Jadi masalahnya bisa jadi terletak pada hukum harmoni. Hukum ini jika diringkas dapat menjadi dua soal. Soal pertama, secara teknis hukum harmoni sedianya bekerja sesuai standar operasional sistem (SOP) dalam manilai intonasi, artikulasi bahkan kontrol pick suara ketika berhadapan dengan pelantang suara masjid.

Kriteria suara merdu, syahdu, dan suara yang mendayu lirih, mutlak dipahami sebelum menjadi petugas sahur atau takmir masjid. Kalau perlu petugas sahur harus diseleksi terlebih dahulu. Secara ketat, transparan dan menghidari praktek kongkalikong. Ini tentu bukan perkara mudah. Mengingat peran sosial kemasyarakatan semacam ini sering tidak menjanjikan kesejahteraan materi.

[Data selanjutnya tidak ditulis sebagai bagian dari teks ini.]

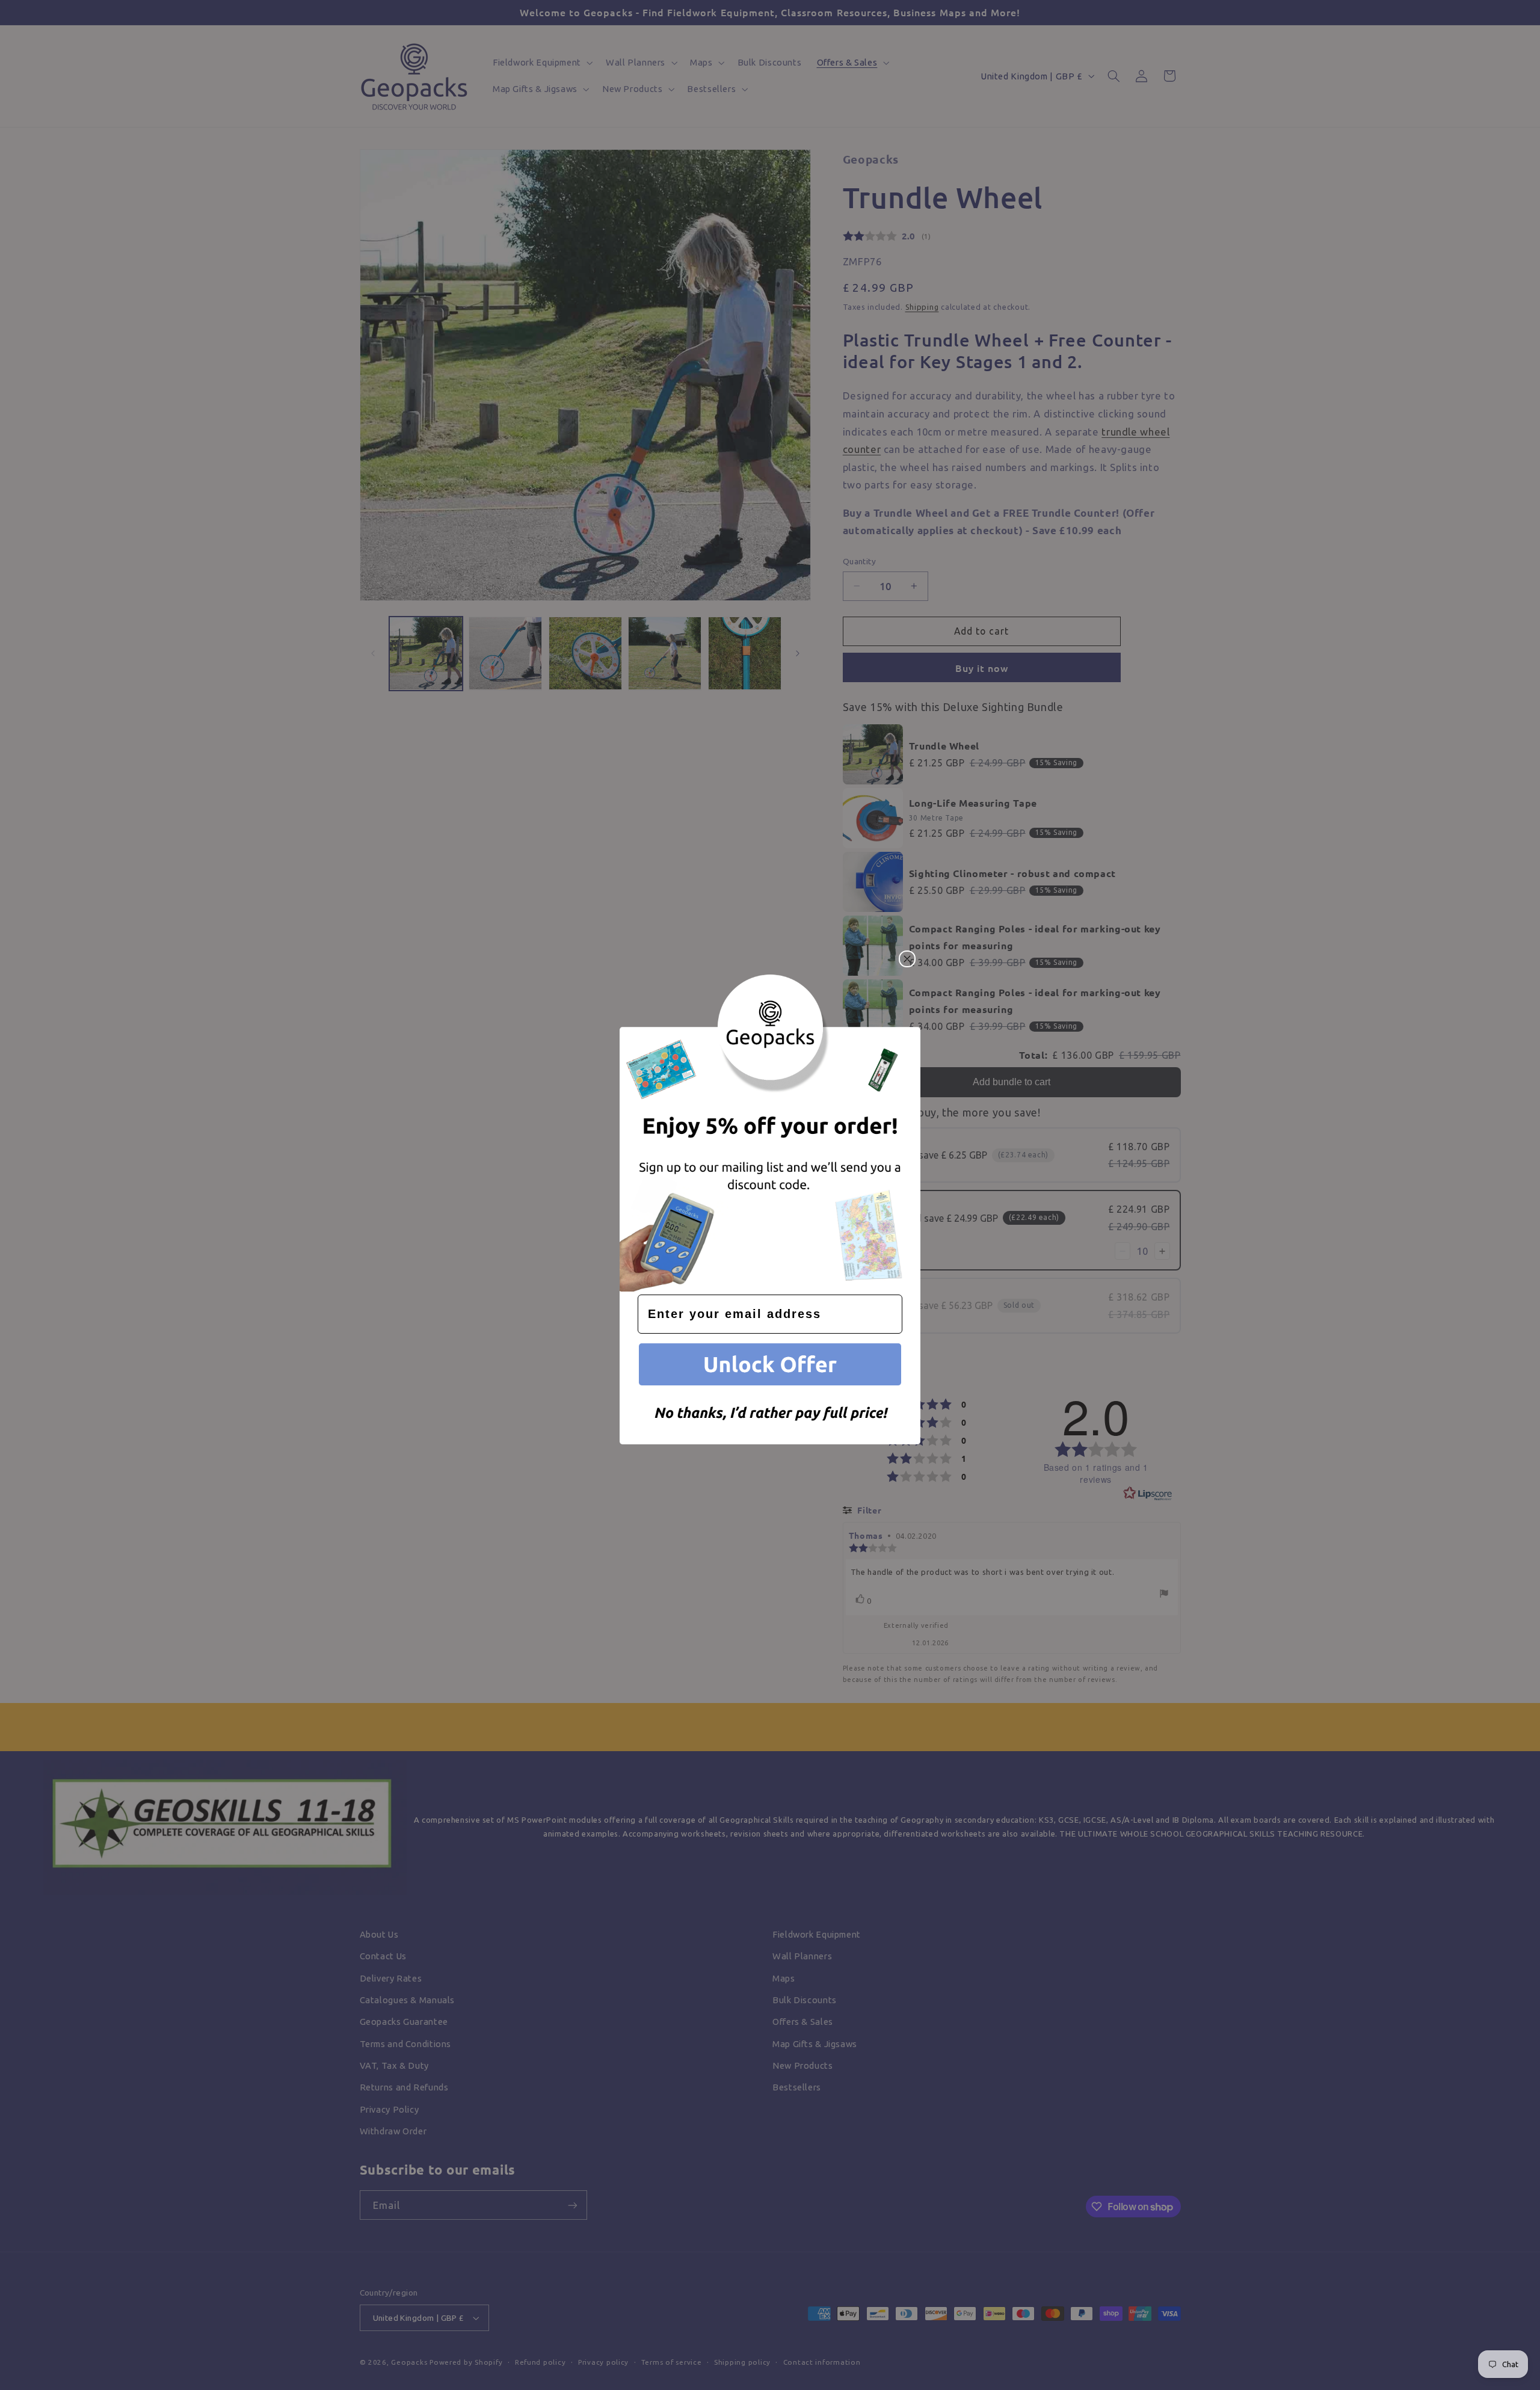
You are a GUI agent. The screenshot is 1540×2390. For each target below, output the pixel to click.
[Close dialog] (907, 959)
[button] (770, 1366)
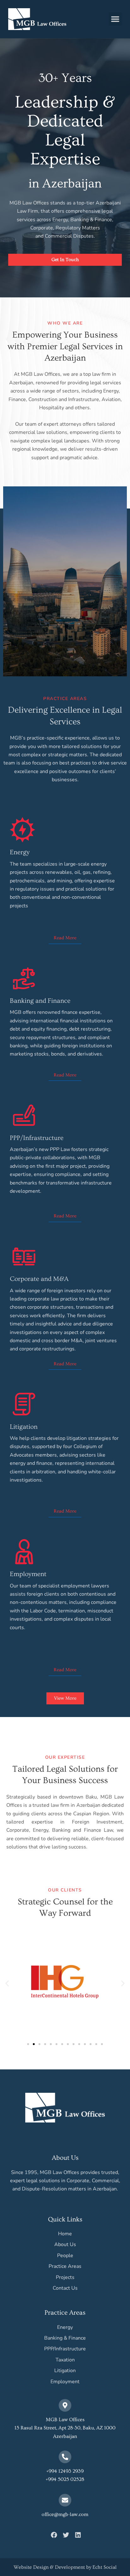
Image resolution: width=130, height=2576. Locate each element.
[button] (115, 19)
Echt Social (104, 2567)
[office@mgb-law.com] (65, 2500)
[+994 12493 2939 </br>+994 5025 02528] (65, 2457)
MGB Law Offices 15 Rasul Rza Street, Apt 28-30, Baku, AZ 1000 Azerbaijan (65, 2428)
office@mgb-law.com (65, 2514)
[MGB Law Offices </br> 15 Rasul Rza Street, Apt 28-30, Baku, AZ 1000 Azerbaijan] (65, 2405)
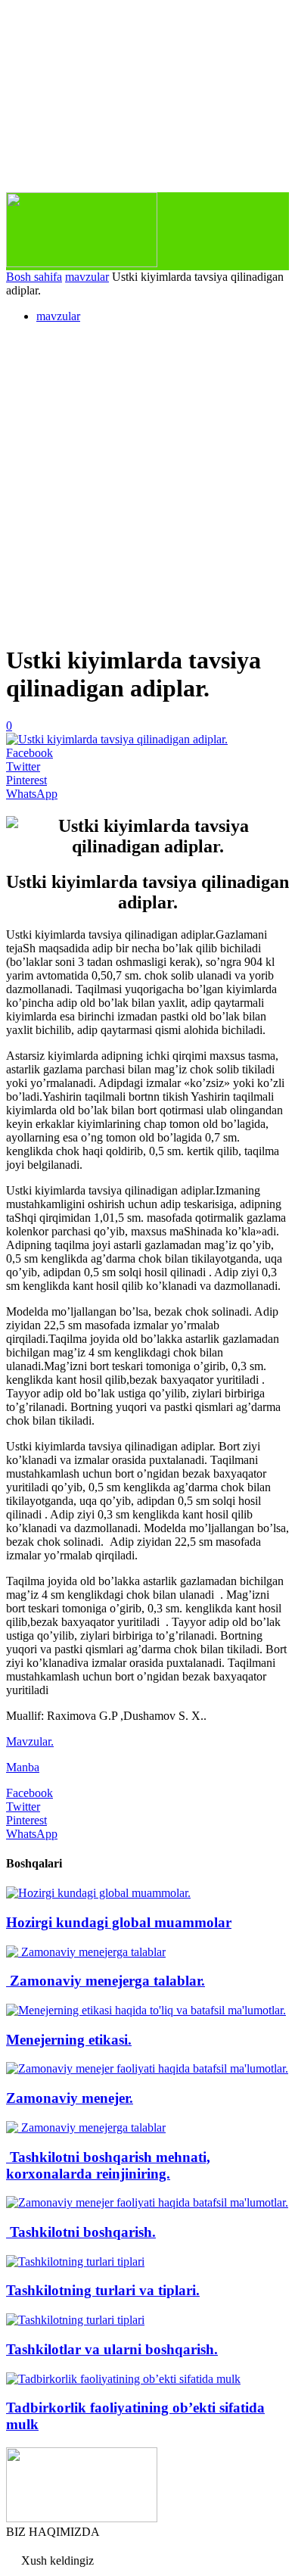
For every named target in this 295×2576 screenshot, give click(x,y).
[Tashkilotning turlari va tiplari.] (75, 2261)
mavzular (87, 276)
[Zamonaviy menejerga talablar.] (86, 1951)
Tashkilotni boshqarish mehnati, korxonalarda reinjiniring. (108, 2165)
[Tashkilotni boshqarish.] (147, 2202)
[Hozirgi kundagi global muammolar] (98, 1892)
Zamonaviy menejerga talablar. (105, 1981)
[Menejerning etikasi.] (146, 2010)
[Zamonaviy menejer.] (147, 2068)
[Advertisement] (147, 483)
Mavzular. (30, 1741)
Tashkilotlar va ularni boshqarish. (112, 2349)
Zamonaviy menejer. (69, 2098)
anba (28, 1767)
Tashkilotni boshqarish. (81, 2232)
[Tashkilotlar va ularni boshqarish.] (75, 2319)
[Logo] (81, 263)
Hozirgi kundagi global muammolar (118, 1922)
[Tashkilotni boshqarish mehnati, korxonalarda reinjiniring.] (86, 2127)
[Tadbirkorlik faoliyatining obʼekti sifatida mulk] (123, 2378)
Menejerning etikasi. (69, 2040)
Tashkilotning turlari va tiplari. (103, 2290)
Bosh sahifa (34, 276)
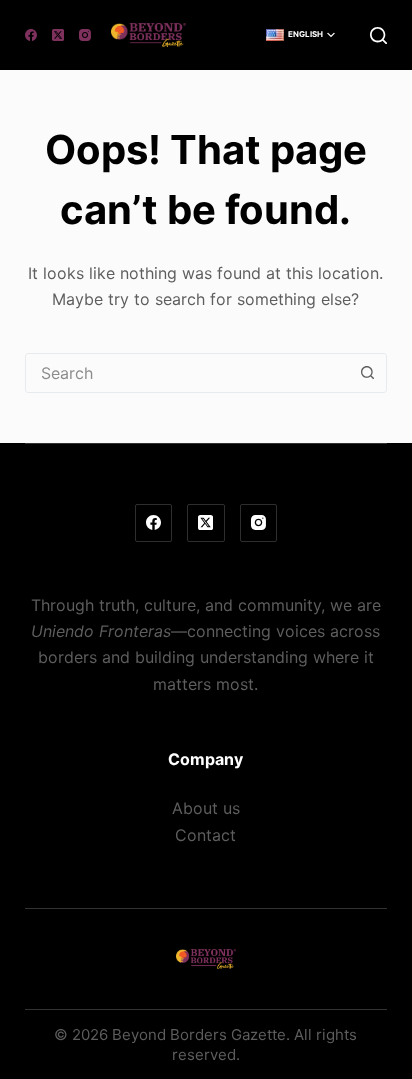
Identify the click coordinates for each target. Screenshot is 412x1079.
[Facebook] (31, 35)
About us (206, 808)
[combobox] (187, 373)
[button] (300, 34)
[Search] (378, 35)
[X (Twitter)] (58, 35)
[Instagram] (85, 35)
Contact (205, 835)
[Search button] (367, 373)
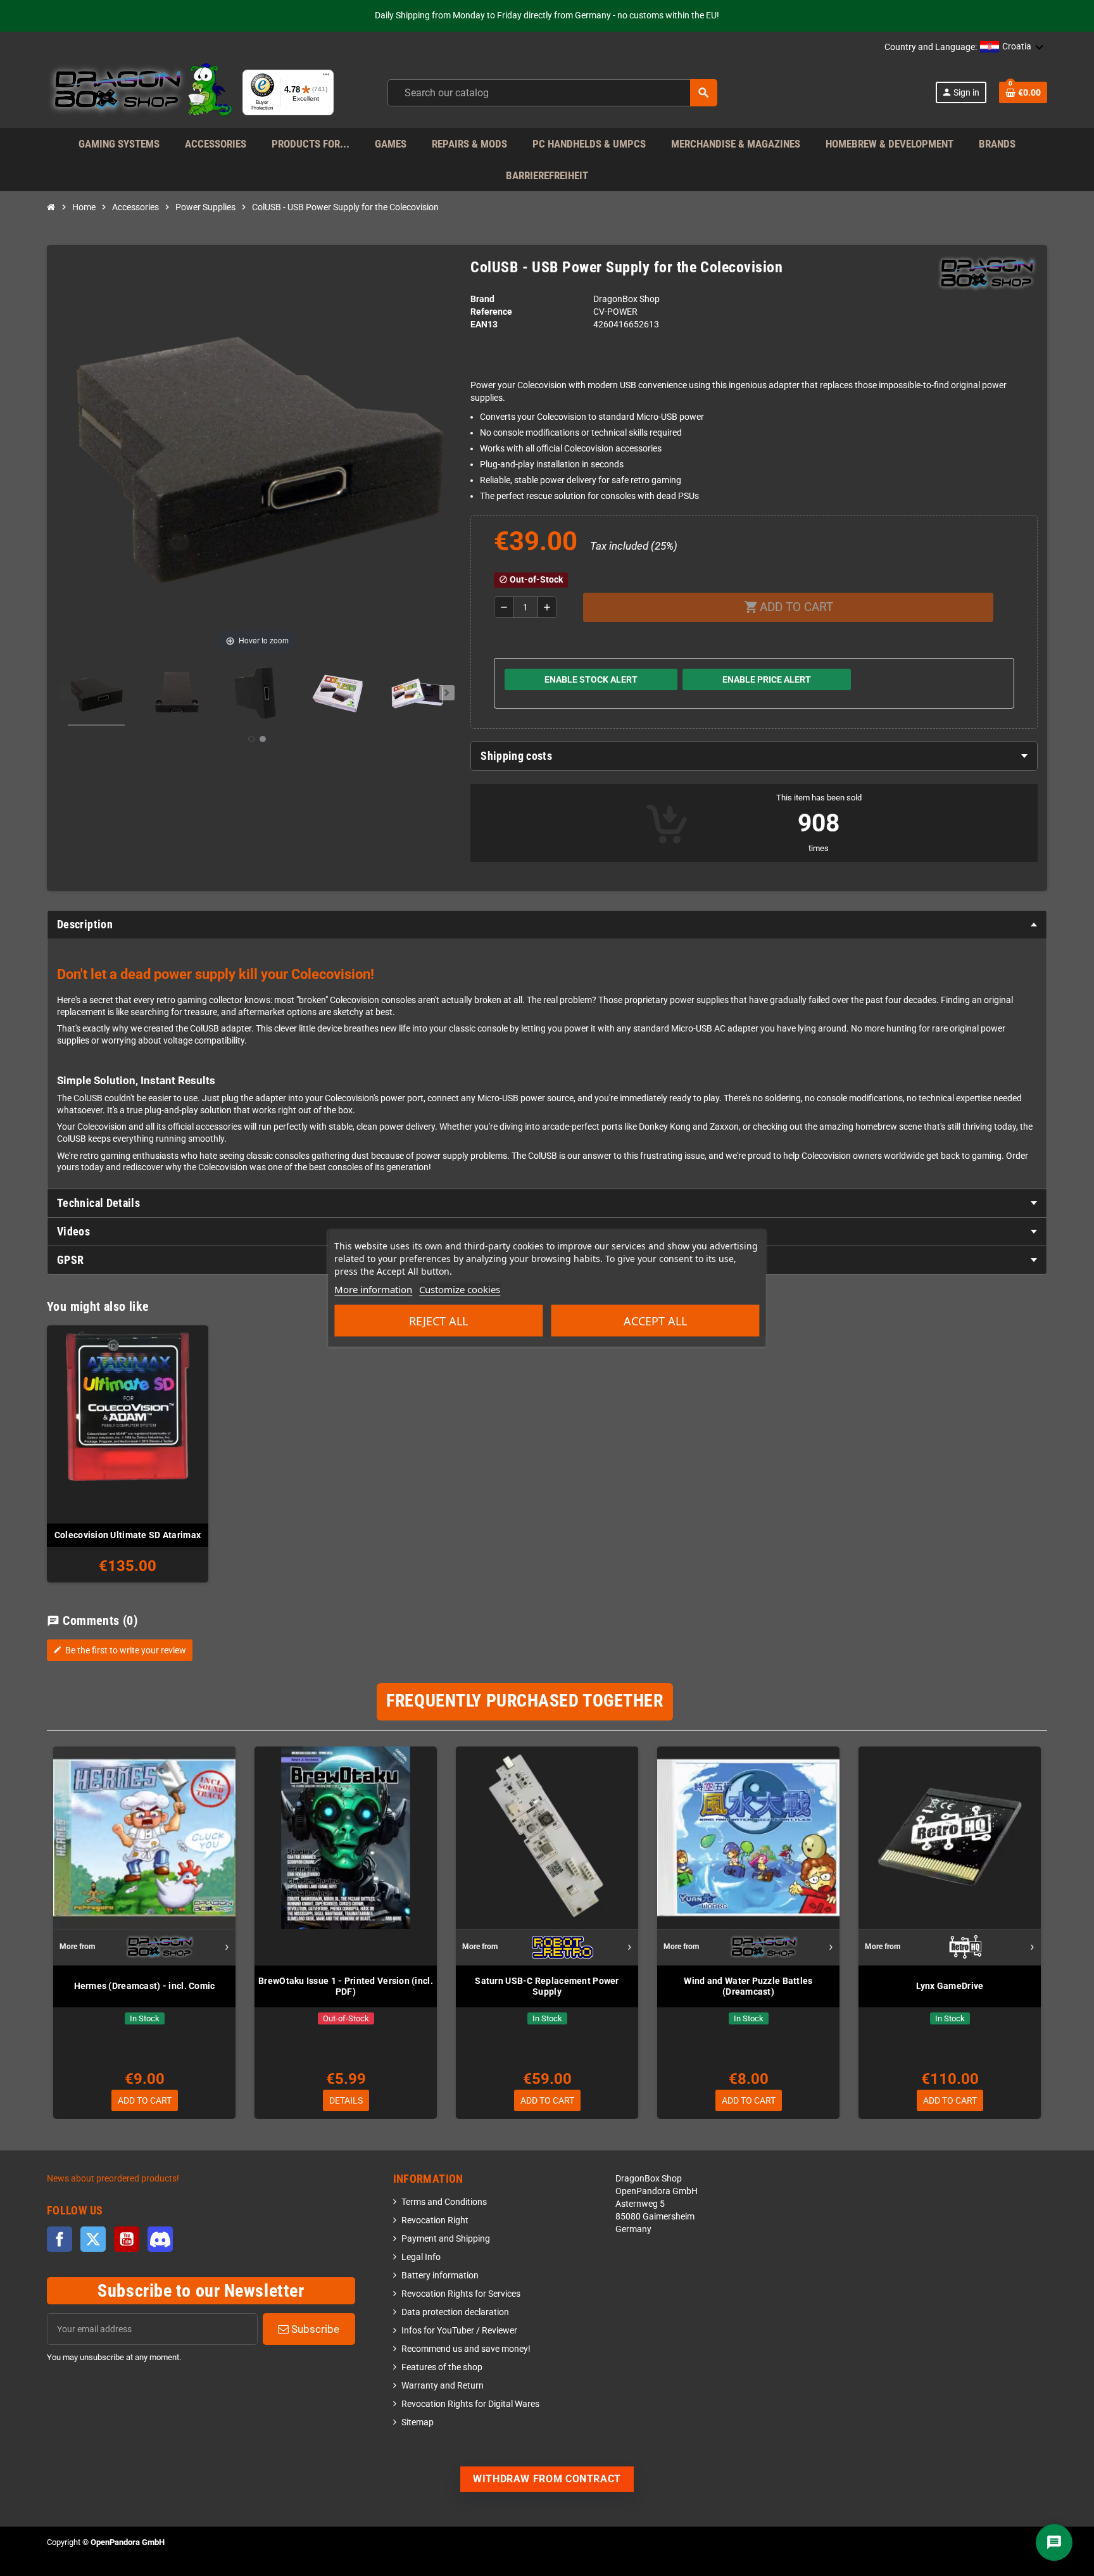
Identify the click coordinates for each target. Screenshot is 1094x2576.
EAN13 (484, 324)
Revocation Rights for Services (460, 2294)
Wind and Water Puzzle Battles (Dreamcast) (748, 1986)
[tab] (754, 756)
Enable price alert (766, 679)
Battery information (440, 2275)
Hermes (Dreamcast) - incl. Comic (144, 1986)
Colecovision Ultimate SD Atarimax (127, 1535)
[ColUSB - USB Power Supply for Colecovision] (96, 695)
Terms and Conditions (444, 2202)
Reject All (438, 1321)
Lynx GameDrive (950, 1986)
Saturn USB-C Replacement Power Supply (547, 1986)
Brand (482, 299)
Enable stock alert (591, 679)
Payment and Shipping (445, 2238)
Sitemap (417, 2422)
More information (373, 1289)
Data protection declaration (455, 2312)
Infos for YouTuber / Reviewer (459, 2330)
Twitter (93, 2239)
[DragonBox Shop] (139, 92)
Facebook (59, 2239)
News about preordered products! (113, 2178)
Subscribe (314, 2329)
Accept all (655, 1321)
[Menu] (326, 77)
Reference (491, 311)
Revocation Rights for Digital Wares (470, 2404)
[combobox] (552, 92)
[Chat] (1054, 2542)
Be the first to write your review (119, 1650)
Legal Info (421, 2257)
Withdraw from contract (547, 2479)
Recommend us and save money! (466, 2349)
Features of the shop (441, 2367)
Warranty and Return (442, 2385)
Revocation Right (434, 2220)
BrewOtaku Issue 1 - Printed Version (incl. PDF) (345, 1986)
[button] (1012, 47)
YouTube (126, 2239)
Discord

Kebanyakan justru hanya memenuhi panggilan nurani makanya sering disebut: sukarela. Soal kedua, secara ideologis hukum harmoni tidak hanya mengurusi soal intoleransi yang dipicu dari biasnya pemahaman agama, yang belakangan ini justru melahirkan serangkain aksi teror. Karena selain sikap intoleran, faktanya bangsa ini masih harus berkutat pada tata cara membangungkan sahur.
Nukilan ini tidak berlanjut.